Yuppy does type checking in a manner that is in keeping with the dynamic nature of Python. Yuppy interface checks can be based on duck-typing, so any class can serve as a Yuppy interface. This feature simply serves as a more efficient way to determine whether any given object walks and talks like a duck.

A Complete Example

from yuppy import *

# Yuppy classes must either use the base yuppy.ClassType metaclass or use
# the @yuppy.yuppy decorator.
# In this case, we're creating an abstract base class "Apple" with a
# couple of abstract methods for getting attributes.
@abstract
class Apple(object):
  """An abstract apple."""
  @abstract
  def get_color(self):
    """Gets the apple color."""

  @abstract
  def set_color(self):
    """Sets the apple color."""

# Create an interface for objects that can be eaten.
@interface
class IEatable(object):
  """An interface that supports eating."""
  def eat(self):
    """Eats an apple."""

# Now, we can implement a concret "GreenApple" class. Note that we must
# implement the abstract get_color() and set_color() methods or else we
# have to explicitly declare the class once again @abstract. Similarly,
# we are implementing the IEatable interface, so we must implement all
# the IEatable methods or else declare the class abstract.
@implements(IEatable)
class GreenApple(Apple):
  """A concrete green apple."""
  # Don't allow the green apple color to be changed.
  color = const('green')

  # Create a float weight.
  weight = var(float)

  # Override the get_color() abstract method.
  def get_color(self):
    return self.color

  # Override the set_color() abstract method. We'll just raise an error.
  def set_color(self, value):
    raise AttributeError("Cannot set green apple color.")

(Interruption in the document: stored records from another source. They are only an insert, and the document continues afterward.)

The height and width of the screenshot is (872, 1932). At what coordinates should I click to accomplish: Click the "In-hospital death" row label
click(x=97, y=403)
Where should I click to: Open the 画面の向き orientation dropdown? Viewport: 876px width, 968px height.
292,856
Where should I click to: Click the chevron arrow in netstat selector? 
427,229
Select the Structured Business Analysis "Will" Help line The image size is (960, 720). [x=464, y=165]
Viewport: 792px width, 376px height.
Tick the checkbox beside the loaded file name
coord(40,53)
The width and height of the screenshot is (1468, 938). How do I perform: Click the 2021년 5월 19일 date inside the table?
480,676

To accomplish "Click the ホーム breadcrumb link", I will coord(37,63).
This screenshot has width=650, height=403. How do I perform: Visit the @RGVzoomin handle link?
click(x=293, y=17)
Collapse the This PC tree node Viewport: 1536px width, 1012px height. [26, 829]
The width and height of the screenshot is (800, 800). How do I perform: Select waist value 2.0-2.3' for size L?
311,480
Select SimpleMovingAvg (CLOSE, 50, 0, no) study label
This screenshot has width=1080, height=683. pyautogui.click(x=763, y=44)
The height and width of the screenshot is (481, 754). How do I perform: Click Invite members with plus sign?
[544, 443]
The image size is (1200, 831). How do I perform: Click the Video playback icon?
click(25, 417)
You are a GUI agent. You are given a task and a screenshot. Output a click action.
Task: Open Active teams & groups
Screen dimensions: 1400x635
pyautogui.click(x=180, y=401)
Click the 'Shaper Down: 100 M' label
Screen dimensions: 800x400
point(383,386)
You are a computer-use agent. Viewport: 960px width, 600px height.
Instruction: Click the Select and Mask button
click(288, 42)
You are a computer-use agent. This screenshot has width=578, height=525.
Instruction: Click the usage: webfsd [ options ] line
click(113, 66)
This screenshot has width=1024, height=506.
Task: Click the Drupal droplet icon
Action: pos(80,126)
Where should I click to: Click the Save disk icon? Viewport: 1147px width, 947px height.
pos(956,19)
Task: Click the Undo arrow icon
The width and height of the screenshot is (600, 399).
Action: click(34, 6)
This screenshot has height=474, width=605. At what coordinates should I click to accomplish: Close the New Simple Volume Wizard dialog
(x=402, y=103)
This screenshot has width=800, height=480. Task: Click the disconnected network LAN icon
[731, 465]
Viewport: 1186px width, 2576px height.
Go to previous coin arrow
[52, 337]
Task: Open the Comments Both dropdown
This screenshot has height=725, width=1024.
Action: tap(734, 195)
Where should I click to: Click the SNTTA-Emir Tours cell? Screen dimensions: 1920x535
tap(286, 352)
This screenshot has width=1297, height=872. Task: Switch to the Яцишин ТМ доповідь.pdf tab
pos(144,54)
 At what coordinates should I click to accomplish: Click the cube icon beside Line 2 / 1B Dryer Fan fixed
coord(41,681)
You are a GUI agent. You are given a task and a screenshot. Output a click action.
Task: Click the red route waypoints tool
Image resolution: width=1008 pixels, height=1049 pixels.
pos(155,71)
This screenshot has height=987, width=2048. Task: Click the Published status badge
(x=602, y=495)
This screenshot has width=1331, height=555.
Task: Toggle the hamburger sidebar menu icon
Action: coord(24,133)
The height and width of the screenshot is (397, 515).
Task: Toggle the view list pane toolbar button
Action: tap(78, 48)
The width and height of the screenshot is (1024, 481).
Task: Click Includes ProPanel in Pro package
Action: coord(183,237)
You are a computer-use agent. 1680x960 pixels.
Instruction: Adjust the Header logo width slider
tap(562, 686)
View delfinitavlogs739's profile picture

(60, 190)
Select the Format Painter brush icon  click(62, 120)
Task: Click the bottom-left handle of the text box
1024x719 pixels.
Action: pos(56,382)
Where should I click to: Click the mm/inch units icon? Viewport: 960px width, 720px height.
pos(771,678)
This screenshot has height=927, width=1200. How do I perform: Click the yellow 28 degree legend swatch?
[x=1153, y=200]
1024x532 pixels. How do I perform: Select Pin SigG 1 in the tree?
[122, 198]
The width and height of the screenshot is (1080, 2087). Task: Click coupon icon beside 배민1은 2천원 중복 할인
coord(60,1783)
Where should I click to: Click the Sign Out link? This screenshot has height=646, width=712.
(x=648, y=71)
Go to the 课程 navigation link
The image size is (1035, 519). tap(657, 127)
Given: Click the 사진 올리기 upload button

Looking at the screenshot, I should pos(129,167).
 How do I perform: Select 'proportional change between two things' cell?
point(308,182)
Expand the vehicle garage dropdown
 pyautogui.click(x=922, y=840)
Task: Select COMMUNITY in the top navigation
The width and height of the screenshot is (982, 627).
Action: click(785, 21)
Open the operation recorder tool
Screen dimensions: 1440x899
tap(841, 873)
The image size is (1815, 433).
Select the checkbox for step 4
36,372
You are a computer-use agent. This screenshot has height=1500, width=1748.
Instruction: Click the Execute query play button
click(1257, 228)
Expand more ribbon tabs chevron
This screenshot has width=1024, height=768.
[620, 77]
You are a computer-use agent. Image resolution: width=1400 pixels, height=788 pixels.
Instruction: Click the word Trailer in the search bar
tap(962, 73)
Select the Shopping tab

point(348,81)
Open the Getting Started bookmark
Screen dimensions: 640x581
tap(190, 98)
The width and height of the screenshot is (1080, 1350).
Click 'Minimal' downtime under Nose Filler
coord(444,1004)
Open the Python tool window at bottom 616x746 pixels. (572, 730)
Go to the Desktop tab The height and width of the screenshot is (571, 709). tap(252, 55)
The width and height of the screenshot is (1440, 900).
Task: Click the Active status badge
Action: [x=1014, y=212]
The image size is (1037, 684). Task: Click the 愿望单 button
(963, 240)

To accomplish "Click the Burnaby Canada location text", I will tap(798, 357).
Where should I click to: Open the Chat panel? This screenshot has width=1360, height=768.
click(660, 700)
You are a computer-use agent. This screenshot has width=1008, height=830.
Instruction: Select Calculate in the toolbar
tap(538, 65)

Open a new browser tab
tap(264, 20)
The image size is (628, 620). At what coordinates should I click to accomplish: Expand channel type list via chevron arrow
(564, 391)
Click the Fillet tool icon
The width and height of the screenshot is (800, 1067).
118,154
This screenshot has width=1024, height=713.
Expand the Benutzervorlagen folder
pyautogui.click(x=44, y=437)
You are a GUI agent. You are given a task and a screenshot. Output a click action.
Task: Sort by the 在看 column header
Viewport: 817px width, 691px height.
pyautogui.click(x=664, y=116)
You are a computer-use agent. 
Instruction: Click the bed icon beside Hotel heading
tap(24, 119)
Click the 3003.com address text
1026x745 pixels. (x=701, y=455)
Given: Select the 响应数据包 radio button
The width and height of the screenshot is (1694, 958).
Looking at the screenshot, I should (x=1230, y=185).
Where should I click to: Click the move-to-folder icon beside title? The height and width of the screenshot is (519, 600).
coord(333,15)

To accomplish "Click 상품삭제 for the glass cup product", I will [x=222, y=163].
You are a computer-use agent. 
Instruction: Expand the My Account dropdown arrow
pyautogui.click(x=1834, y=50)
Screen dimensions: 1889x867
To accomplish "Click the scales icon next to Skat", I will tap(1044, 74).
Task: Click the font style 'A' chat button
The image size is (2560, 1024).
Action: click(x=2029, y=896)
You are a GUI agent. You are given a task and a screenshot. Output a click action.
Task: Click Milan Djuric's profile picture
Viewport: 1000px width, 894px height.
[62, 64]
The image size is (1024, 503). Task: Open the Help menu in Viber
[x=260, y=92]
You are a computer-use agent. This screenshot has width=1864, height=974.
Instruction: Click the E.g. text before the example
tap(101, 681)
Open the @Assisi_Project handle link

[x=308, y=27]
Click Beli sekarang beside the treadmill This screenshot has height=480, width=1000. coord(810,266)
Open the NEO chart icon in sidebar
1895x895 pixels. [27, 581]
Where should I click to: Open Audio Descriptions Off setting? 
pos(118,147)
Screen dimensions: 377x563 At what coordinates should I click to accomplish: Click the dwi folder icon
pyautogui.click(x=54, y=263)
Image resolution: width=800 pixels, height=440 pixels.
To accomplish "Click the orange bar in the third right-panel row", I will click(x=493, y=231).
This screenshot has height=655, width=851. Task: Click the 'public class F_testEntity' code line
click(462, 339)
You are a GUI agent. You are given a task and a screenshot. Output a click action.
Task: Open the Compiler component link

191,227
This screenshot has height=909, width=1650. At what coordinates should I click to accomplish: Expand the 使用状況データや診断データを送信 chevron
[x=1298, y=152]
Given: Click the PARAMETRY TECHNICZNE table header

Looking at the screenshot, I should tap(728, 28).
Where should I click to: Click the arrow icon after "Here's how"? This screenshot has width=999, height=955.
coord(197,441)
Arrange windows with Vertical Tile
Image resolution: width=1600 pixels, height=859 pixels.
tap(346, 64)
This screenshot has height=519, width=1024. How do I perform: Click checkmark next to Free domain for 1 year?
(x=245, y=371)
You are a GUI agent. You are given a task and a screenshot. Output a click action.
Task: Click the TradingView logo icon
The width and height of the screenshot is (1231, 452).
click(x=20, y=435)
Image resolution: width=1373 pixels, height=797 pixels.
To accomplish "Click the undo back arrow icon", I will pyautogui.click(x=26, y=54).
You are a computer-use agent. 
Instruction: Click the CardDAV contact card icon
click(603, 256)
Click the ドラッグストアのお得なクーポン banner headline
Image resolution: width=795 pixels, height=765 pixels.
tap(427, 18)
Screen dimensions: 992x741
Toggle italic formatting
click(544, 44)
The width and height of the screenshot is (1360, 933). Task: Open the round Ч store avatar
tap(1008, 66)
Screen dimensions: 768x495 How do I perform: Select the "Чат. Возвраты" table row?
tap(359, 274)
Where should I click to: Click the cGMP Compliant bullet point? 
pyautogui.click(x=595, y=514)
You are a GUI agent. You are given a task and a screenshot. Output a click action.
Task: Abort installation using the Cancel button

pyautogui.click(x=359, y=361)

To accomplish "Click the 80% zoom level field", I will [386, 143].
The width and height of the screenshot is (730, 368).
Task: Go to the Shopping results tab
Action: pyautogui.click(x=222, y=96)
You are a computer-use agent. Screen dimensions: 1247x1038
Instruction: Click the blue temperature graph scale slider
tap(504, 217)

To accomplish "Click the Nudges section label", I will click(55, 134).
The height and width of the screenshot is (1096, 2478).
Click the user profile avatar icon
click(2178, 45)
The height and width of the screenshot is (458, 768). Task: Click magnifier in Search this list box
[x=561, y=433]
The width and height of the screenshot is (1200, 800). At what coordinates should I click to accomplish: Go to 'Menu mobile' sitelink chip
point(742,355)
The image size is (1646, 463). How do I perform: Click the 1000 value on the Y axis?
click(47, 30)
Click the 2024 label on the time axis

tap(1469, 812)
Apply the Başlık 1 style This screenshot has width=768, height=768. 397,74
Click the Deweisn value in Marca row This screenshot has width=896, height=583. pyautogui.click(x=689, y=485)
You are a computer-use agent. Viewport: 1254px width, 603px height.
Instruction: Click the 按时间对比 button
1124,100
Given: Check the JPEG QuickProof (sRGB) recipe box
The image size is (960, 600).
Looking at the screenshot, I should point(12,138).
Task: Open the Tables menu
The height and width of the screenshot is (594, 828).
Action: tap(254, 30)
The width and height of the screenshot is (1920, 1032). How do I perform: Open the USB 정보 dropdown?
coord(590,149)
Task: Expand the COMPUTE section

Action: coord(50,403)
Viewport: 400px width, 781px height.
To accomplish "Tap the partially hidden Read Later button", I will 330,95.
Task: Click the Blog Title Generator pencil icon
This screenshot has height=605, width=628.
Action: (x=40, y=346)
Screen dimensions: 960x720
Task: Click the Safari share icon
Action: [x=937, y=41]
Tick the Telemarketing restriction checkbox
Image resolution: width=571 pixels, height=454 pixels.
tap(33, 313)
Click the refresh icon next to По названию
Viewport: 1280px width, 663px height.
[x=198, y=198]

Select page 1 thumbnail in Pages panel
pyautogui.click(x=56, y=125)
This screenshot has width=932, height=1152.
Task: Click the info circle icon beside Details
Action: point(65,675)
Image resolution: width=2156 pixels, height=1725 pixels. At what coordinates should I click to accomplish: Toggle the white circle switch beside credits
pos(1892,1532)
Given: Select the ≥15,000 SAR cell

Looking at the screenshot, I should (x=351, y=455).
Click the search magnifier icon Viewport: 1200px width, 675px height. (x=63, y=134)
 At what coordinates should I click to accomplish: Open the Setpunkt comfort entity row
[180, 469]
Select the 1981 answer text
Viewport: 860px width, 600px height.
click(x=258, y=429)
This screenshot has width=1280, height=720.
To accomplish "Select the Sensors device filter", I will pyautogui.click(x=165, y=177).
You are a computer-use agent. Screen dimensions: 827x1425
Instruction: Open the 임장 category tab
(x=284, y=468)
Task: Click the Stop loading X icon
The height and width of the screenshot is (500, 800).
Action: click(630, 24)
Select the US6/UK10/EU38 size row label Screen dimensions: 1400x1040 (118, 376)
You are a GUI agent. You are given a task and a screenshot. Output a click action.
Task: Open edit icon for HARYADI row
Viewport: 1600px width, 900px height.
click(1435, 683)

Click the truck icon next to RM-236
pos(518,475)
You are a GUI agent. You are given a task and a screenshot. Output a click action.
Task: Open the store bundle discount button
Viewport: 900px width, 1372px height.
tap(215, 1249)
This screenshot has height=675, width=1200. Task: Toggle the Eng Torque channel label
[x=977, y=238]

  # Implement a method to set the green apple weight. Here we use type
  # hinting to ensure that the weight argument is an integer or float.
  # Note that we can also use interfaces for type hinting, including any
  # class that does not extend the yuppy.Interface class (which results
  # in an attribute-based comparison, e.g. duck typing).
  @params(weight=(int, float))
  def set_weight(self, weight):
    self.weight = weight

# Implement an implicit interface.
class ITree(object):
  def add_apple(self, apple):
    """Adds an apple to the tree."""
  def remove_apple(self, apple):
    """Removes an apple from the tree."""

# Even without extending the Interface class, we can use ITree as an interface.
@implements(ITree)
class Tree(object):
  apples = var(set)

  def __init__(self):
    self.apples = set()

  # We can use any class or interface for type hinting. If an Apple instance
  # is not passed as the 'apple' argument, the argument will be compared to
  # the Apple class to determine whether it is equivalent by attributes.
  @params(apple=Apple)
  def add_apple(self, apple):
    self.apples.add(apple)

  @params(apple=Apple)
  def remove_apple(self, apple):
    self.apples.remove(apple)

Of course, in the real world this would be an unrealistic example. Python's flexibility and features like data descriptors remove the need for getters and setters that are necessary in other languages (this is one reason that Yuppy does not attempt encapsulation). But, indeed, these features can be very useful in ultimately reducing the code required for error handling by helping ensure the integrity of data from the time it is set on an object or passed to an instance method.

Class Decorators

yuppy

Declares a Yuppy class definition.

yuppy(cls)

This decorator is not required to implement a Yuppy class. The recommended alternative to using the yuppy decorator is to use the yuppy.ClassType metaclass in your class definition. The decorator simply dynamically extends any class to use the yuppy.ClassType metaclass in its definition.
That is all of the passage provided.